=== Section Start ===
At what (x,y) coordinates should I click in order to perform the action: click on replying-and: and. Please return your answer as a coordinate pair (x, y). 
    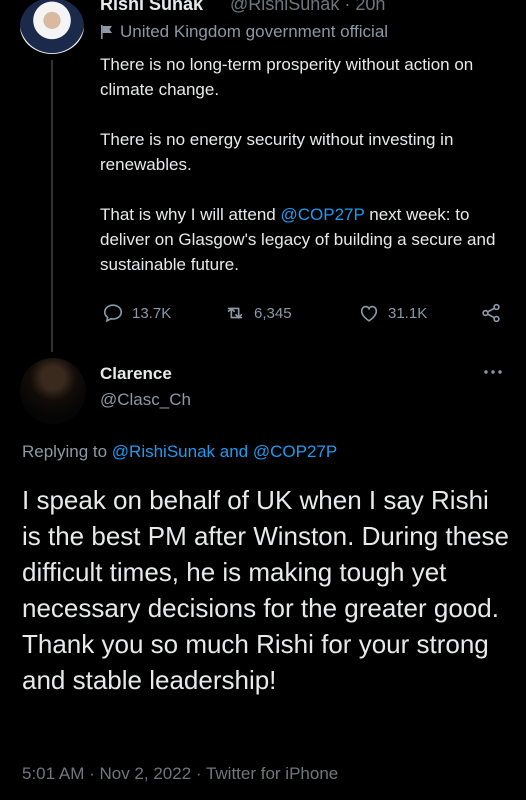
    Looking at the image, I should click on (234, 452).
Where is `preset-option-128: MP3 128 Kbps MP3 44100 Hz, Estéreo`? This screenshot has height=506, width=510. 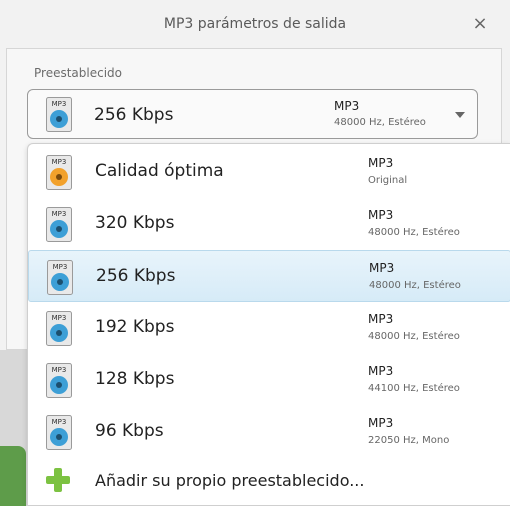 preset-option-128: MP3 128 Kbps MP3 44100 Hz, Estéreo is located at coordinates (269, 380).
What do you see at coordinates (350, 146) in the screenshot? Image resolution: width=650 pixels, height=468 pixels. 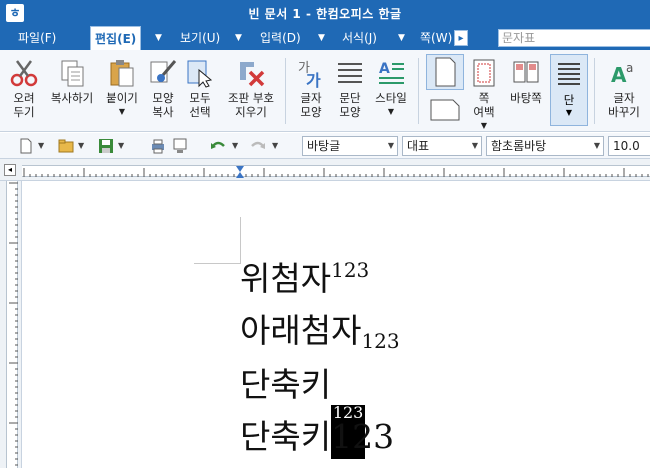 I see `para-style-select: 바탕글 ▼` at bounding box center [350, 146].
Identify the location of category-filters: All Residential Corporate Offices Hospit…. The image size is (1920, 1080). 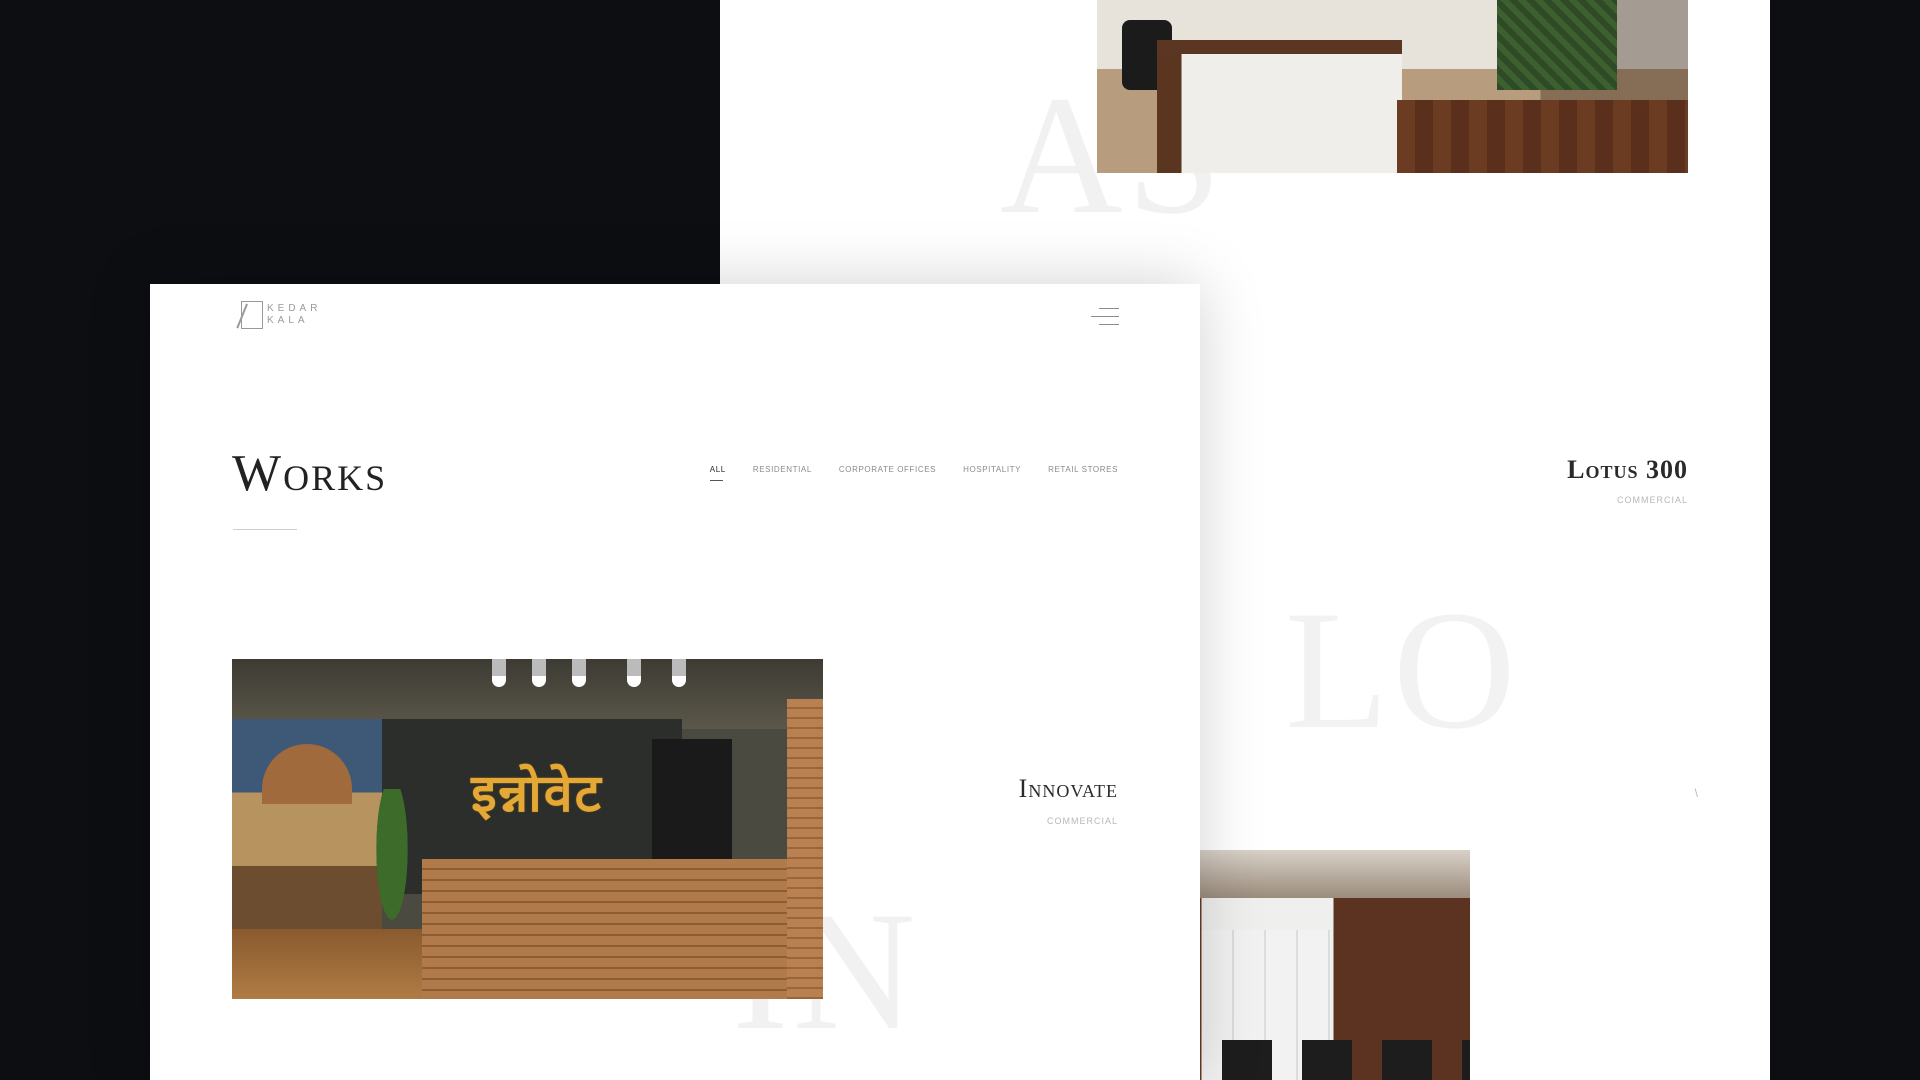
(914, 473).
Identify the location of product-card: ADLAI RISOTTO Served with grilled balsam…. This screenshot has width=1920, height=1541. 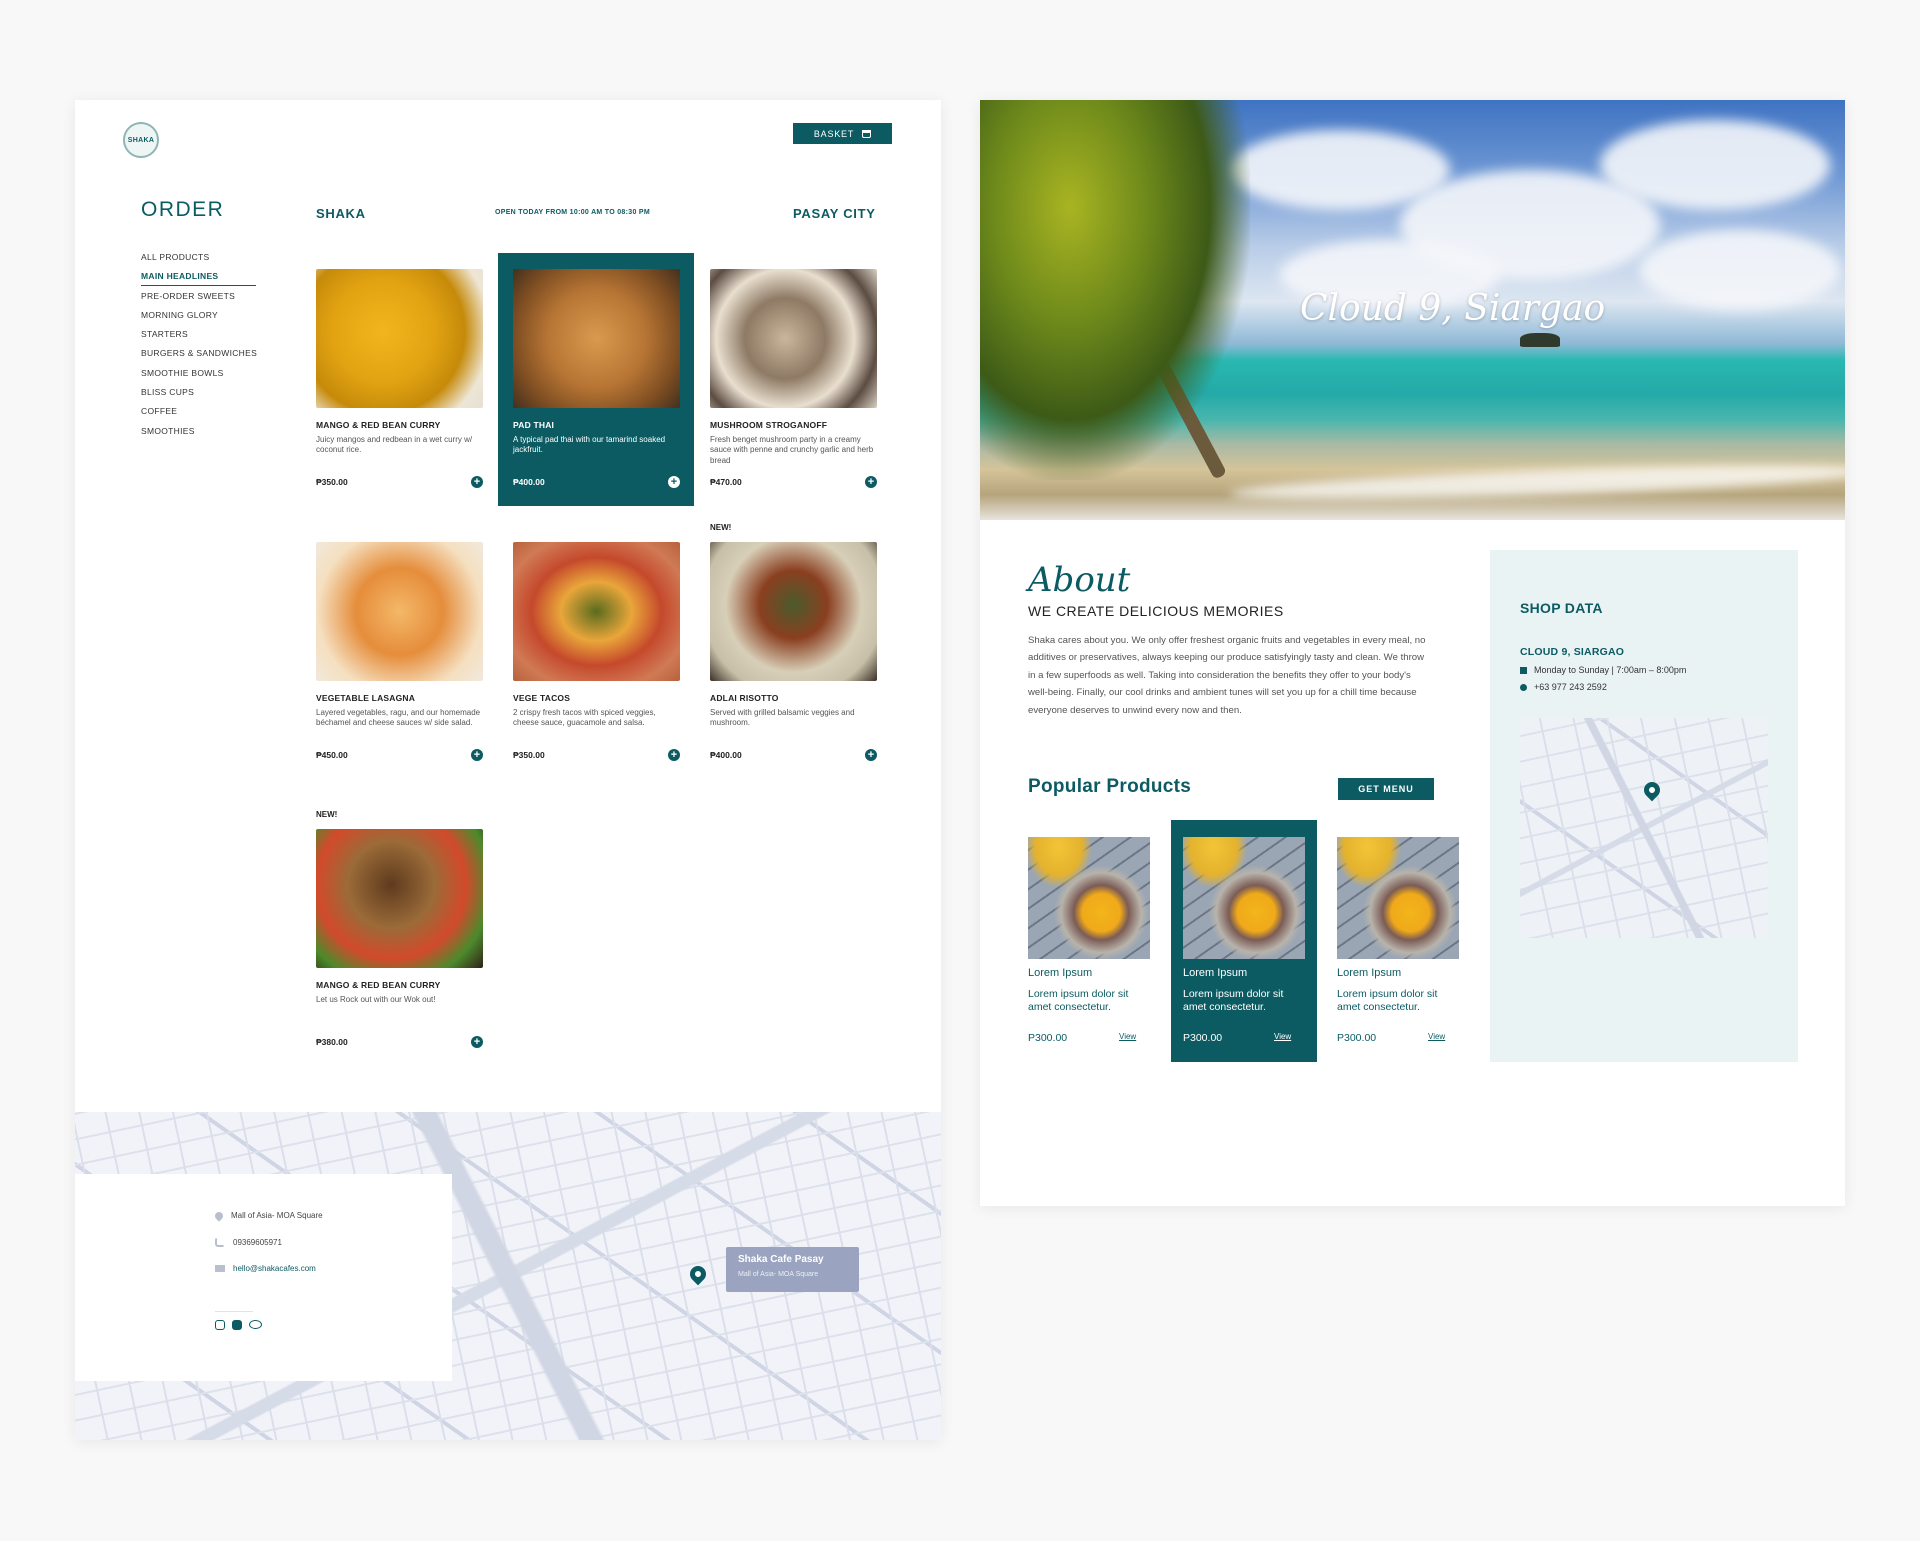
(793, 652).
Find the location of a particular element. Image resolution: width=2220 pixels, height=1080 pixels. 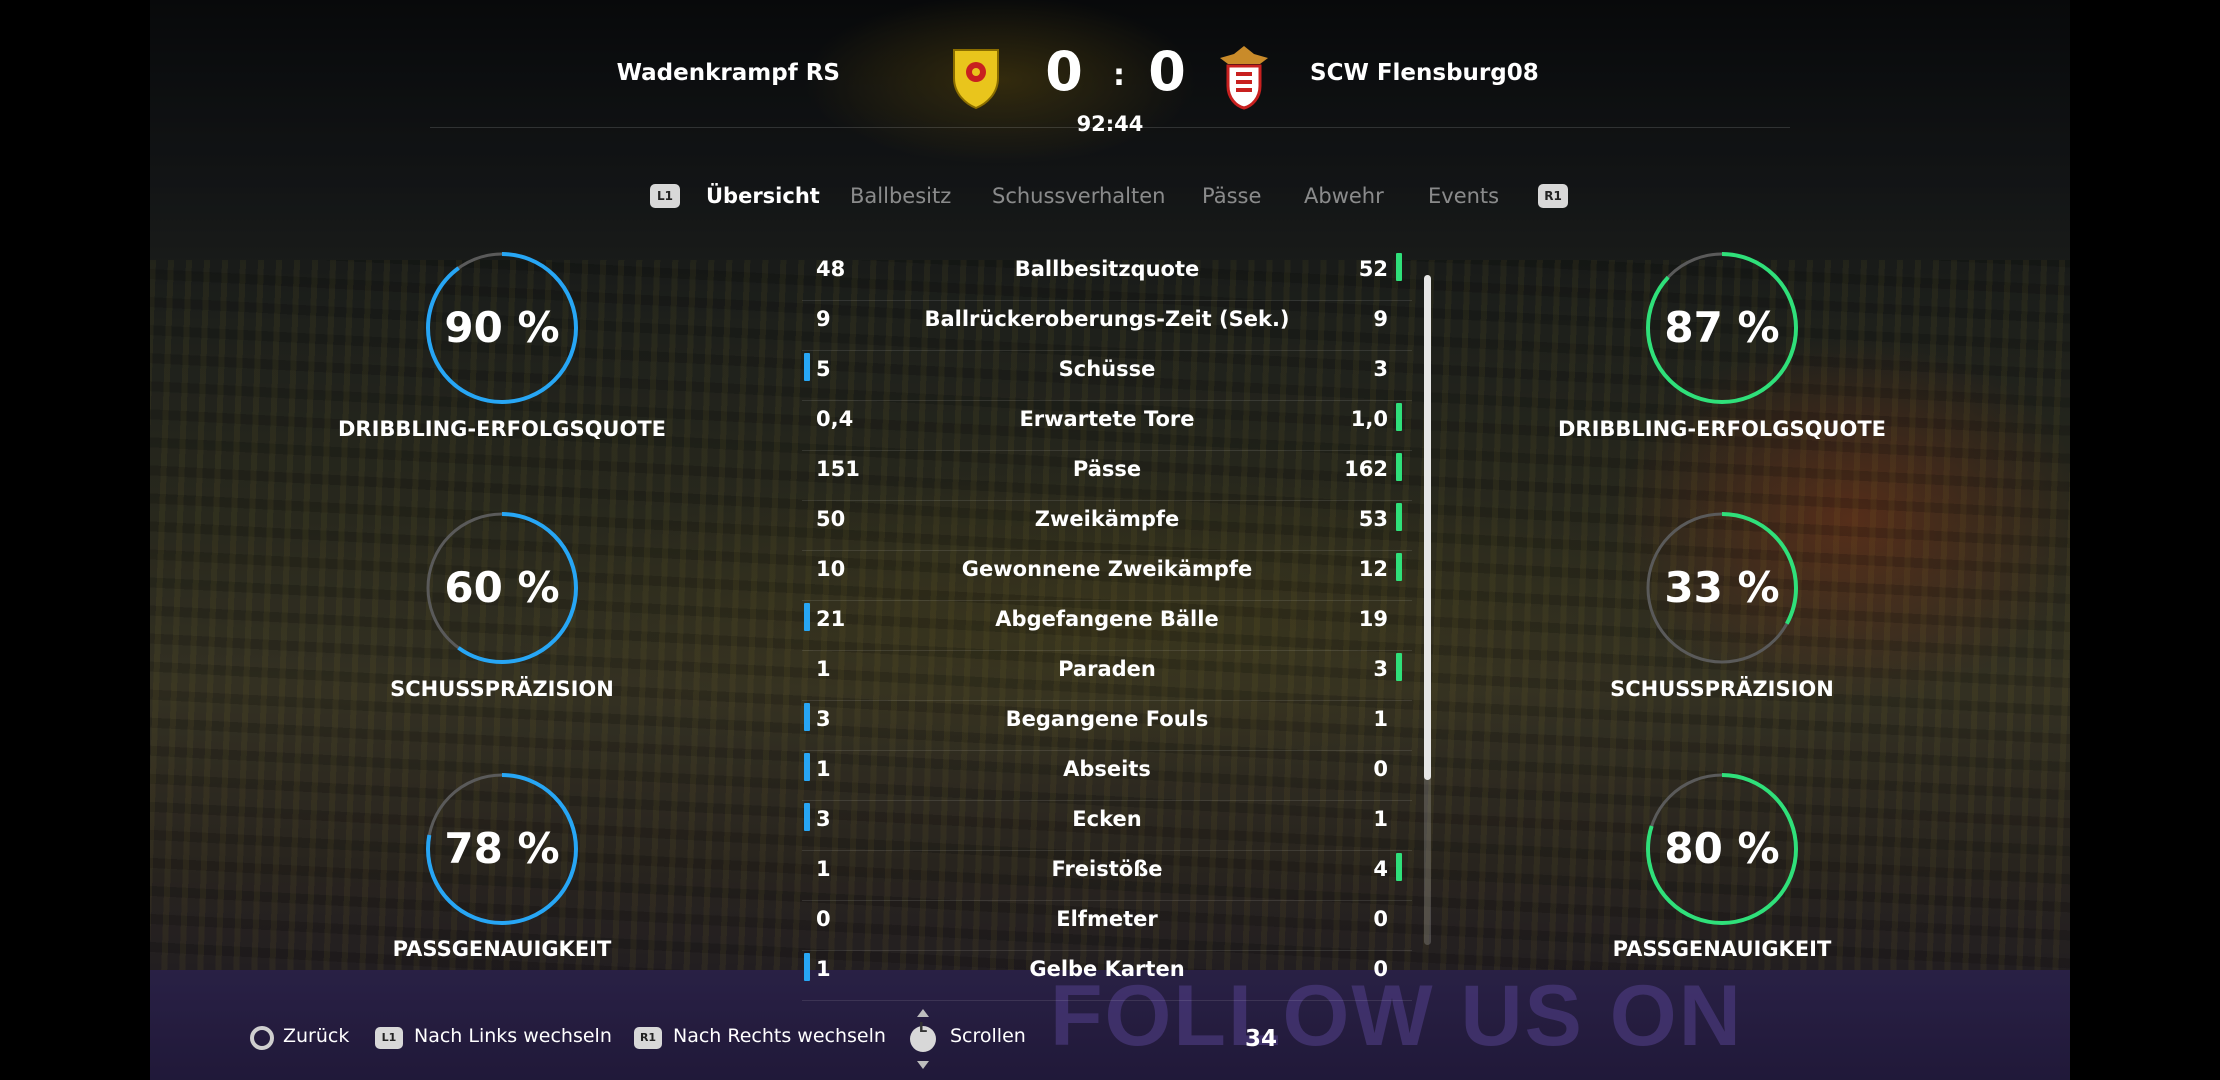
=== Section End ===
Reproduce, word for word, the portion of the listing that runs from its first line through the line containing "Looking at the". Omit the pictures from your copy.

# Reply
At what (x,y) coordinates should I click in order to perform the action: click on replying-and: and. Please return your answer as a coordinate pair (x, y). 
    Looking at the image, I should click on (234, 452).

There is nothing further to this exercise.